I’ll make a few suppositions:
- This family wants to upgrade in a year due to needing more space for a family. Their primary concern is not market timing.
- They feel at the mercy of the market; renting is not an option for them due to perceived lower quality of life. They are inelastic market participants.
Nothing weird here but it shows how tragic an unstable real estate market can be.
Agreed.
Plus, timing is so tricky. We may hope that this is the year the bubble stops eating our city, but in 2008 we were getting a good correction on and everything reversed at speed.
Junius said.. “It is very difficult to speak to people about the pending fall of Real Estate in Vancouver” — Yes it is very difficult when you’ve been bearish for 5 years and wrong every year, people start laughing at you.
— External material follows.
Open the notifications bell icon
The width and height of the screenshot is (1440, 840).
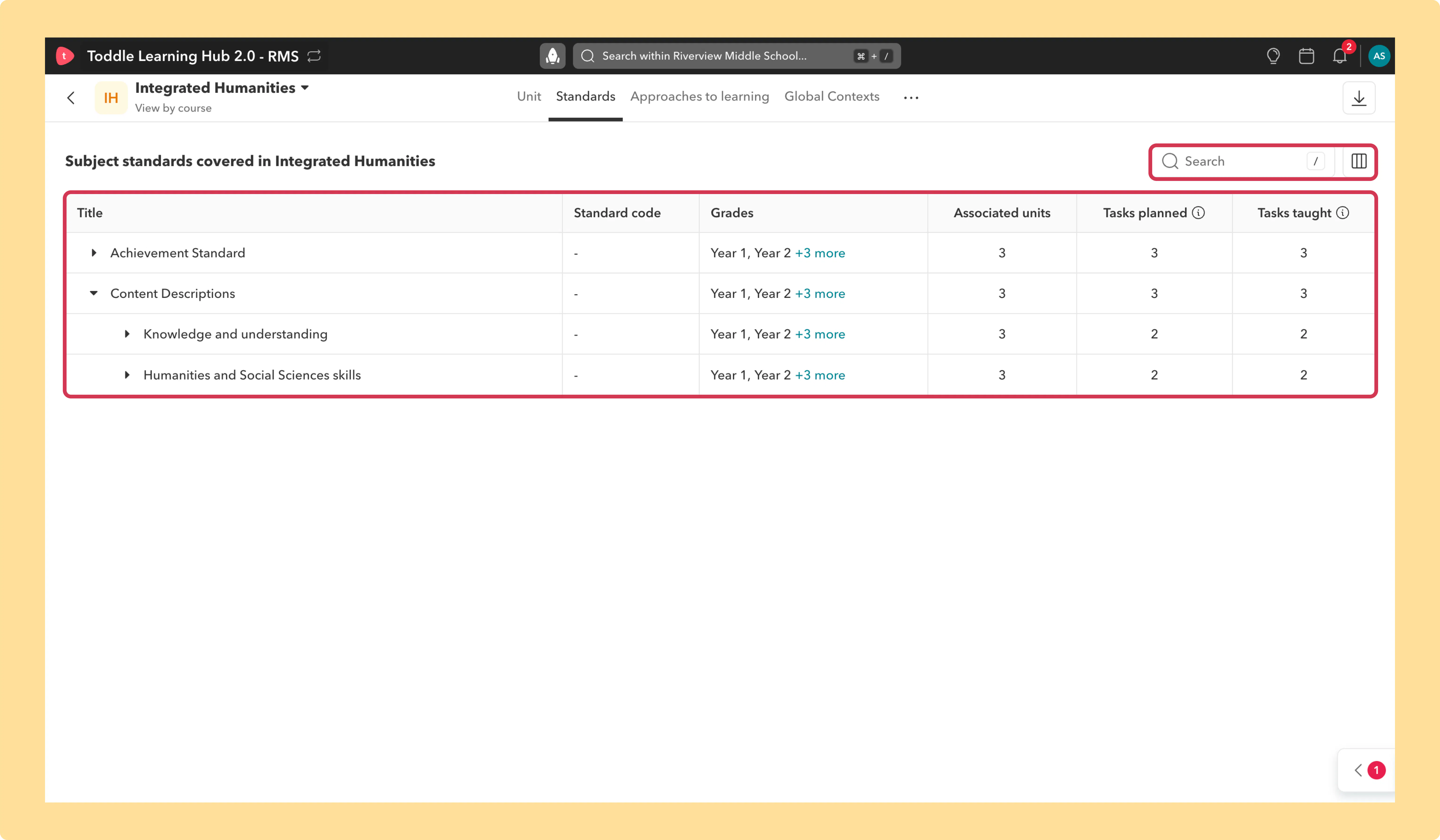(1339, 56)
Bears as a whole are usually irrational but Junius is in a league of his own and he really owns the podium of stupidity. In case you didn’t know he’s been banned from many boards for his ridiculously uneducated posts.
James -> For the record, there have been 2 posters using the handle ‘junius’ on some blogs, one especially to bug the other, it seems.
Previously discussed 2010/12/12 at 1:35 pm
James -> “Yes it is very difficult when you’ve been bearish for 5 years and wrong every year, people start laughing at you.”
—
In his newsletter today, David Rosenberg has an interesting discussion about how all of the jeering that he suffered through the mid-2000′s completely disappeared when his bearish warnings came to pass (2008); and about how quickly people forgot that he’d been wrong for those intervening years.
As he put it: “It goes to show that in the final analysis, as much as it hurts not to be involved in a speculative rally that sees the market surge more than 80%, it is much much tougher to actually experience a correction in the other direction.”
A speculative bubble can go on a long time. After it has come and gone, it’s far more important to have identified it, and to have taken evasive action, than it is to get the timing right.
Obviously, if you miss the upward movement you still have what you had before. If you miss the downward movement it can wipe you out.
That’s what all of these Bulls forget, or rather try to pretend isn’t a reality.
I still think the real quakes will start in 2013 when all those five year mortgages done in 2008 and 2009 start resetting.
BTW, will banks just refinance even though the property is worth less now? Or will they demand that the difference be paid off before writing a new Mortgage?
Michael: if the mortgage was CMHC insured, I think the banks are OK to renew. If the mortgage isn’t insured, your guess is as good as mine– I don’t know if the bank could even *legally* renew it.
If interest rates go up to the point where the borrower isn’t able to afford them, I don’t know if the bank can renew the mortgage, even if it’s CMHC-insured…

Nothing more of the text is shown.